For those who would like to include another book for this month's reading we are also suggesting this book: The New American Landscape: Leading Voices on the Future of Sustainable Gardening, edited by Thomas Christopher.

"Gardeners are the front line of defense in our struggle to tackle the problems of global warming, loss of habitat, water shortages, and shrinking biodiversity.  In The New American Landscape, author and editor Thomas Christopher brings together the best thinkers on the topic of gardening sustainably, and asks them to describe the future of the sustainable landscape. The discussion unfolds from there, and what results is a collective vision as eloquent as it is diverse.

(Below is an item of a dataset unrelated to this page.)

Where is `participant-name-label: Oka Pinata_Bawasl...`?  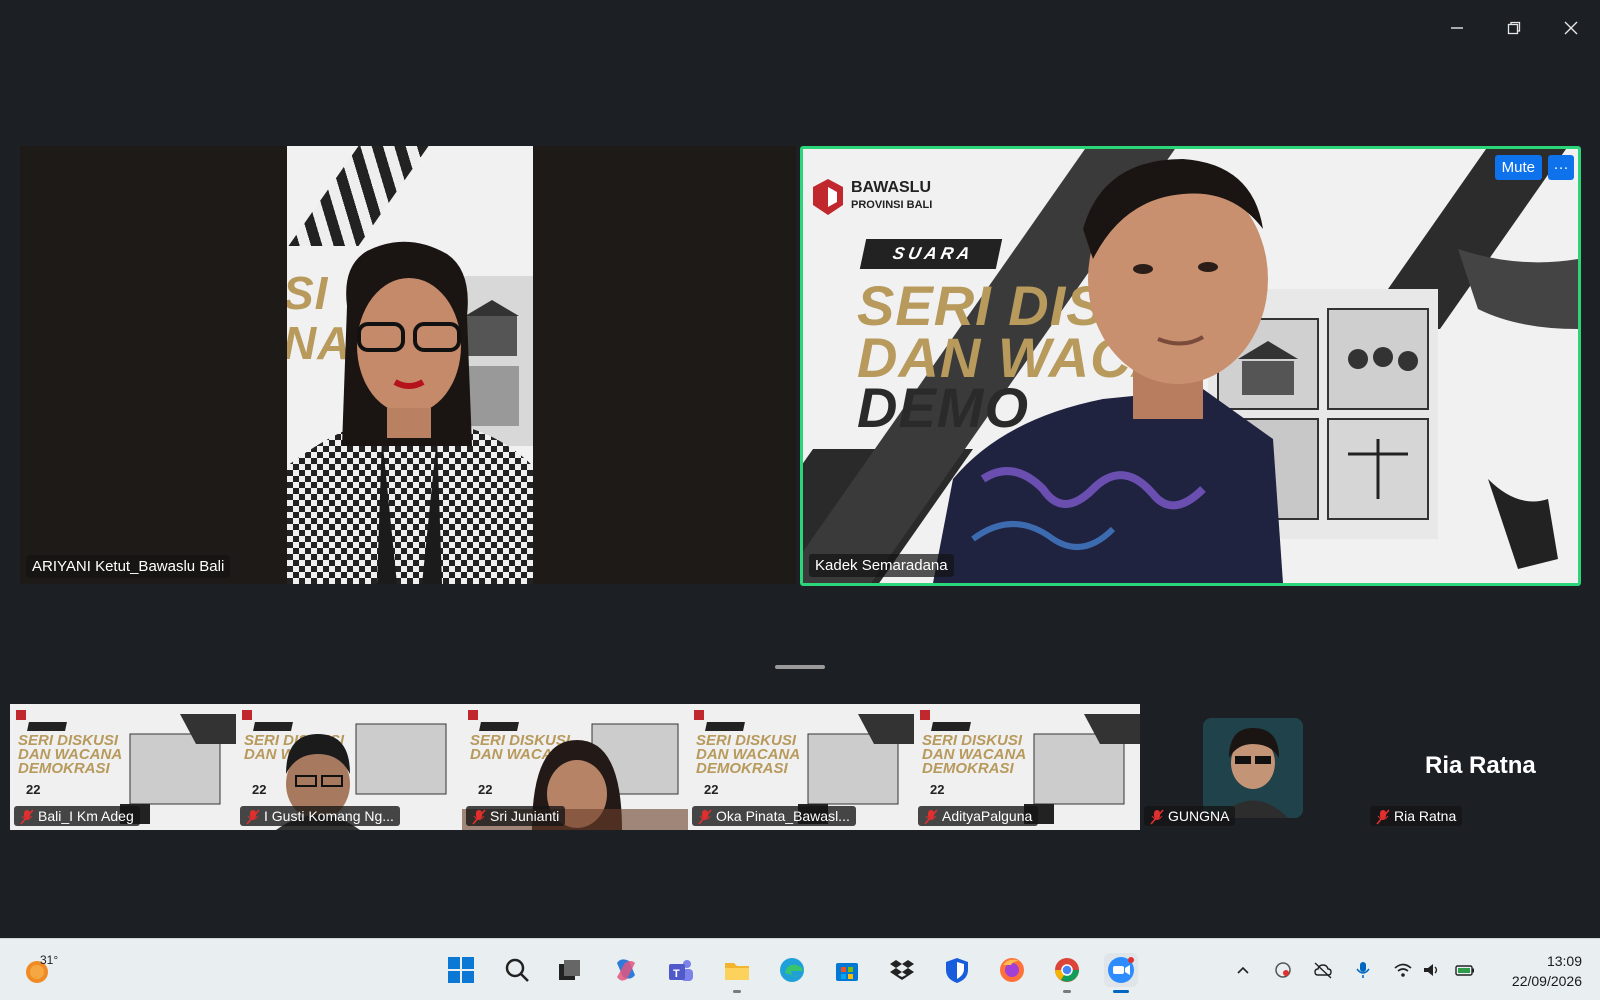
participant-name-label: Oka Pinata_Bawasl... is located at coordinates (774, 816).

The New American Landscape offers designers a roadmap to a beautiful garden that improves, not degrades the environment. It’s a provocative manifesto about the important role gardens play in creating a more sustainable future that no professional garden designer can afford to miss. " 

- John Greenlee and Neil Diboll on the new American meadow garden.
- Rick Darke on balancing natives and exotics in the garden.
- Doug Tallamy on landscapes that welcome wildlife.
- Eric Toensmeier on the sustainable edible garden.
- David Wolfe on gardening sustainable with a changing climate.
- Elaine Ingham on managing soil health.
- David Deardorff and Kathryn Wadsworth on sustainable pest solutions.
- Ed Snodgrass and Linda McIntyre on green roofs in the sustainable residential landscape.
- Thomas Christopher on waterwise gardens.
- Toby Hemenway on whole system garden design.
- The Sustainable Site Initiative on the managing the home landscape as a sustainable site.